Directions for this task:
Please copy exactly the line that contains "How do I perform: Collapse" and every line after it through the end of the records, leaving the pictures out.

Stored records
------------------------------------------------

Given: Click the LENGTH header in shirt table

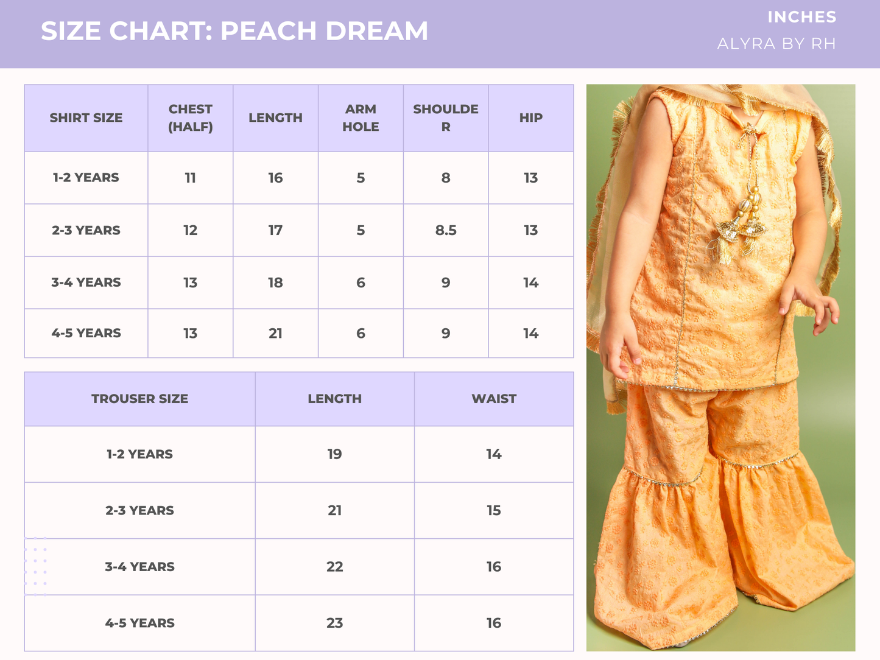Looking at the screenshot, I should pos(275,118).
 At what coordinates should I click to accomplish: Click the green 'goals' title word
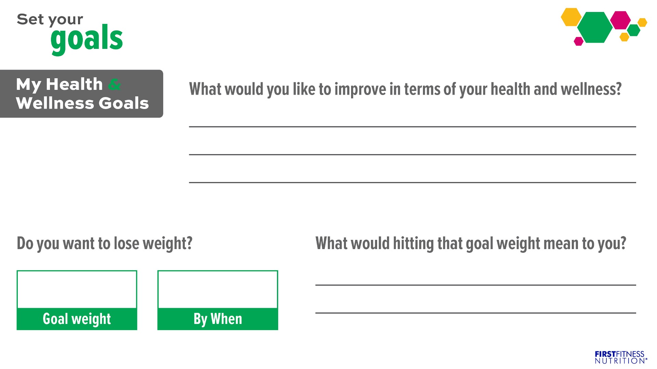pyautogui.click(x=87, y=39)
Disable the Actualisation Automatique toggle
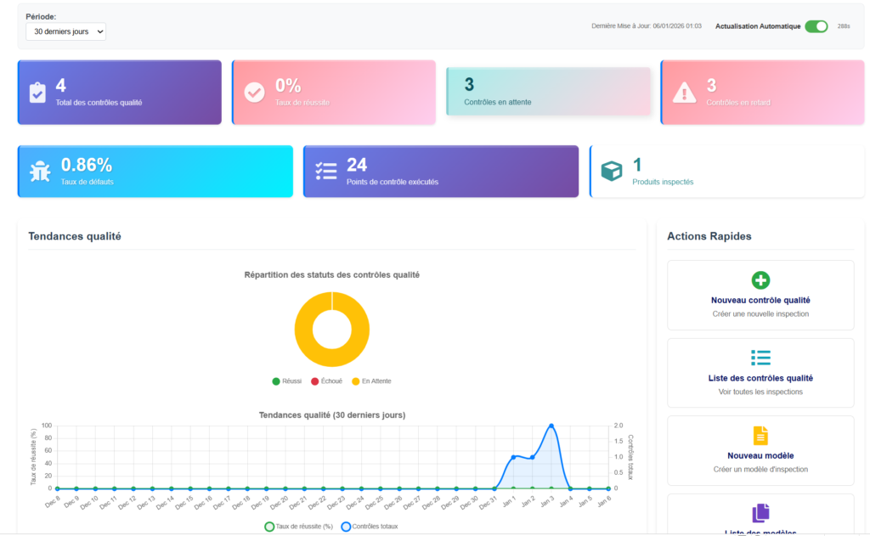 pos(815,25)
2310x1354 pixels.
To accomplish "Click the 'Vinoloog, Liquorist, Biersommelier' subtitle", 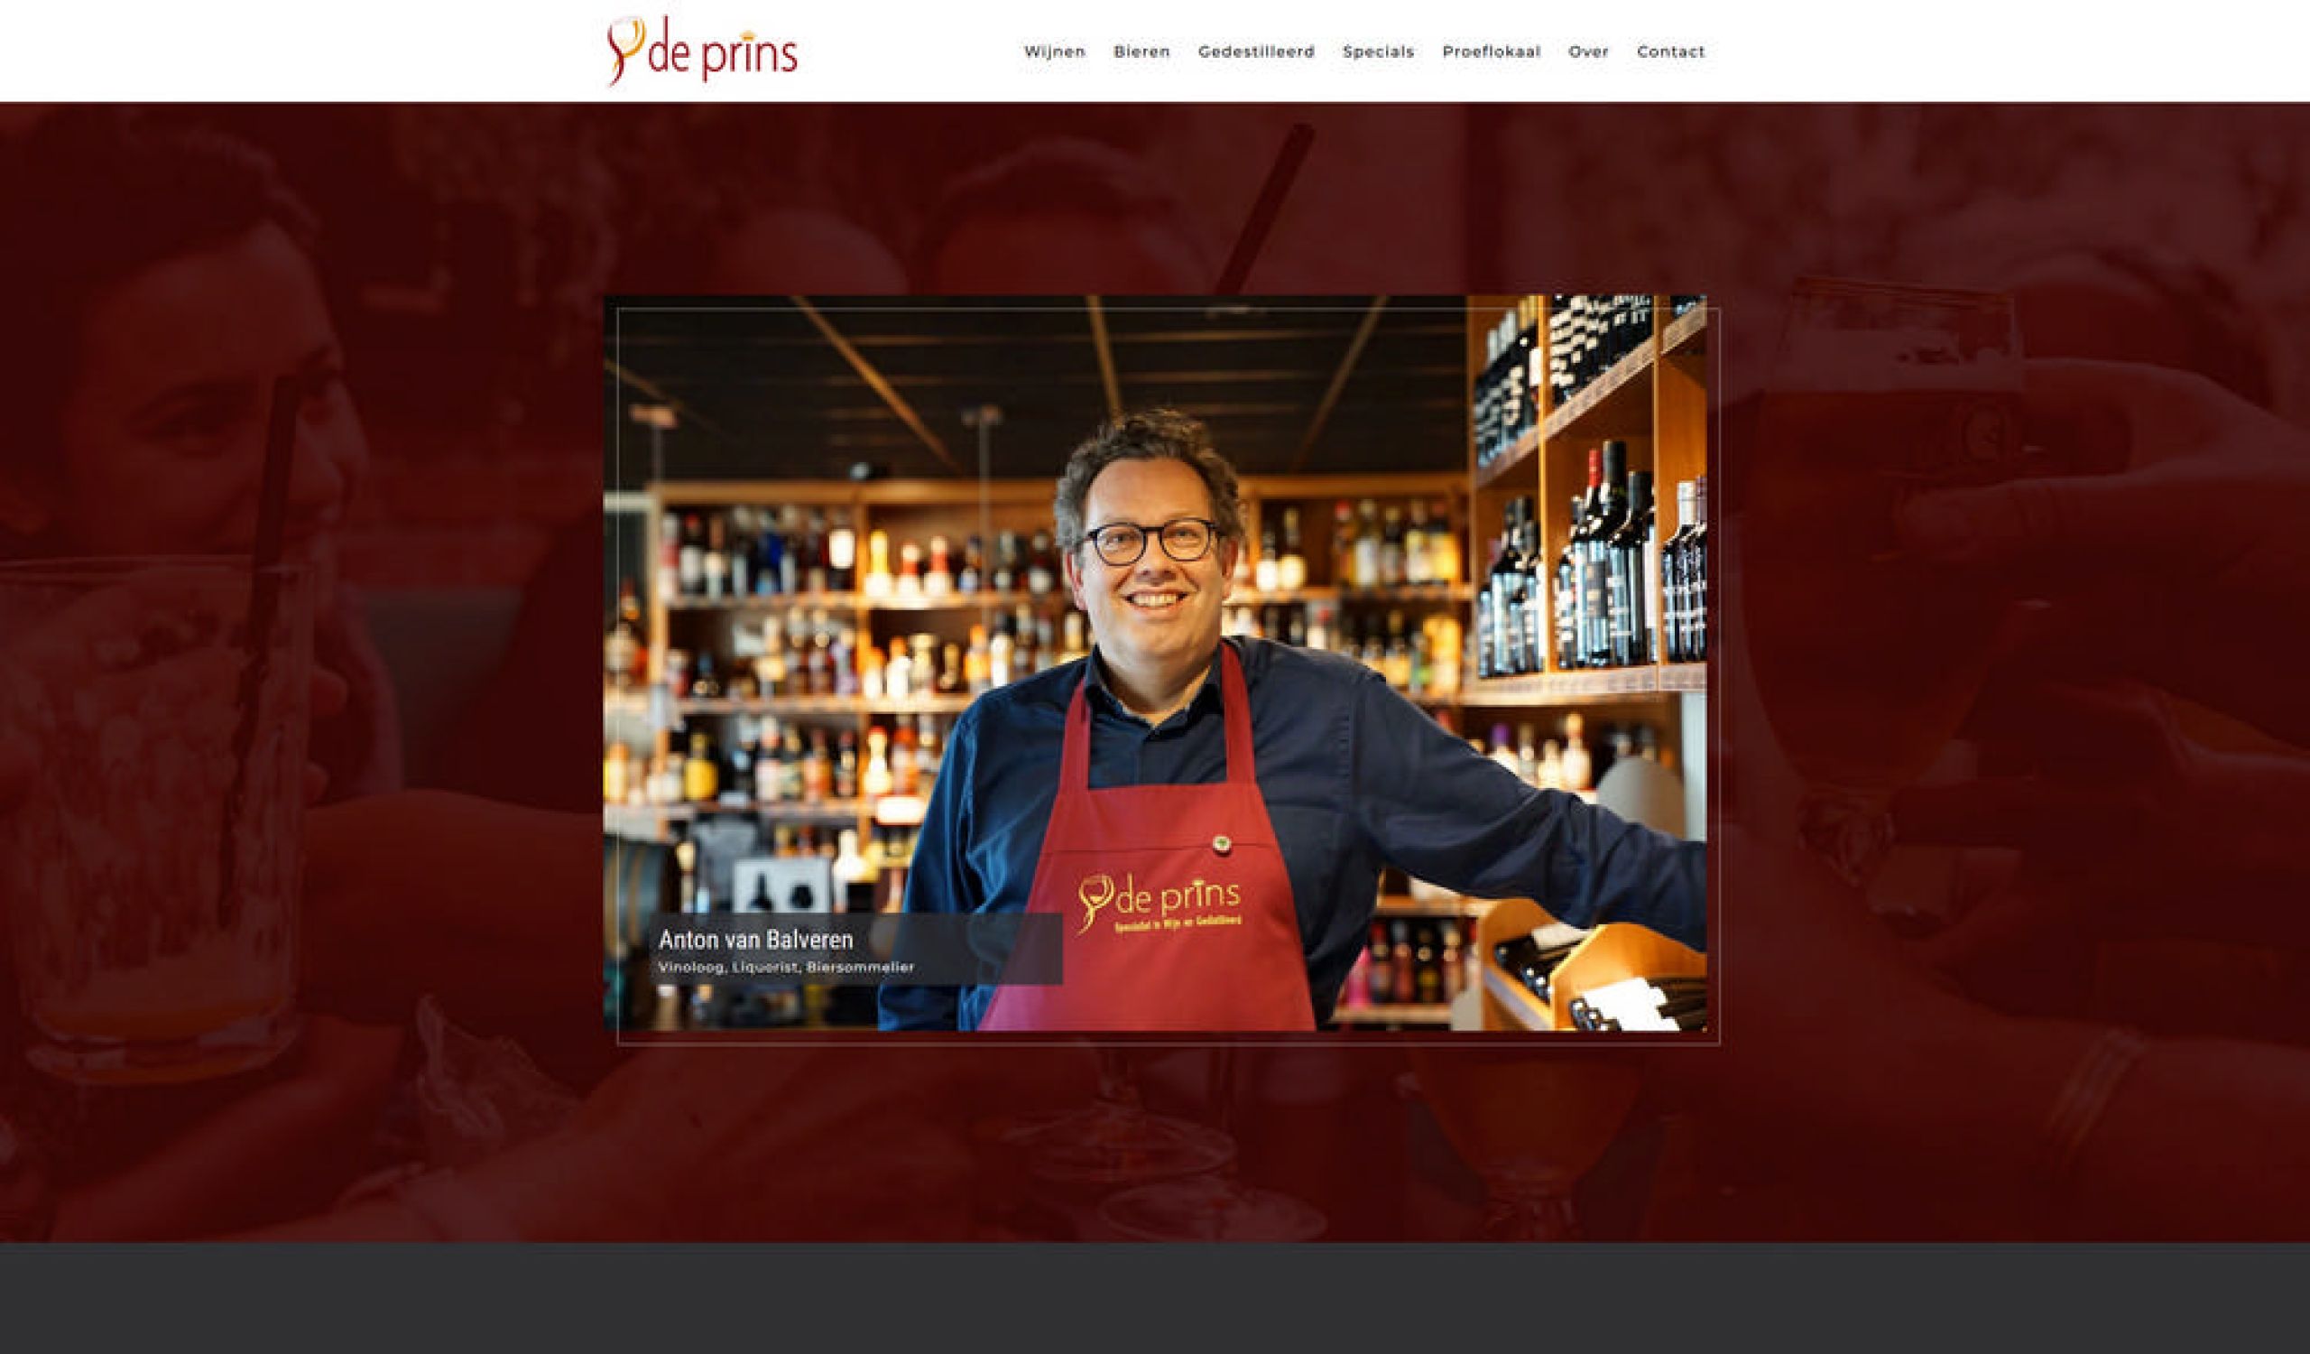I will [786, 967].
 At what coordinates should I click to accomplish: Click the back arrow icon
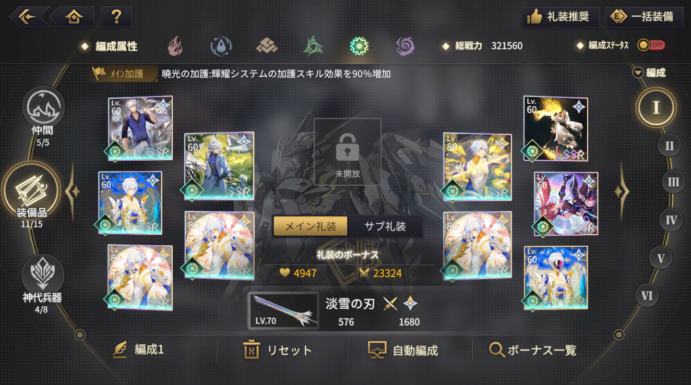click(x=28, y=17)
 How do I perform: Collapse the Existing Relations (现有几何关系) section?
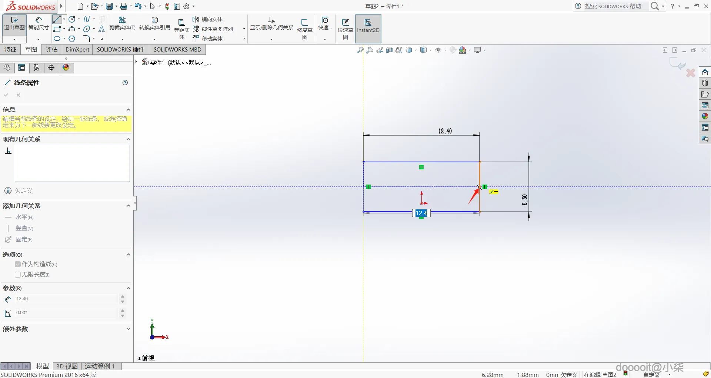pos(128,139)
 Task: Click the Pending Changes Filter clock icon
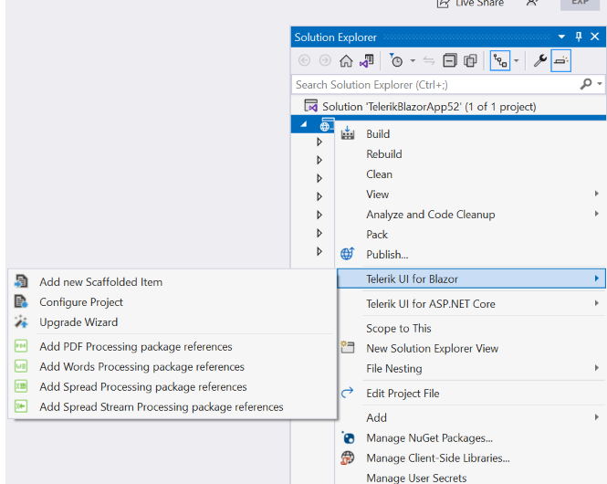pos(396,61)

------------------------------------------------

Exercise answer:
 How do I perform: Collapse the Existing Relations (现有几何关系) section?
pos(128,139)
 Task: Click the Pending Changes Filter clock icon
pos(396,61)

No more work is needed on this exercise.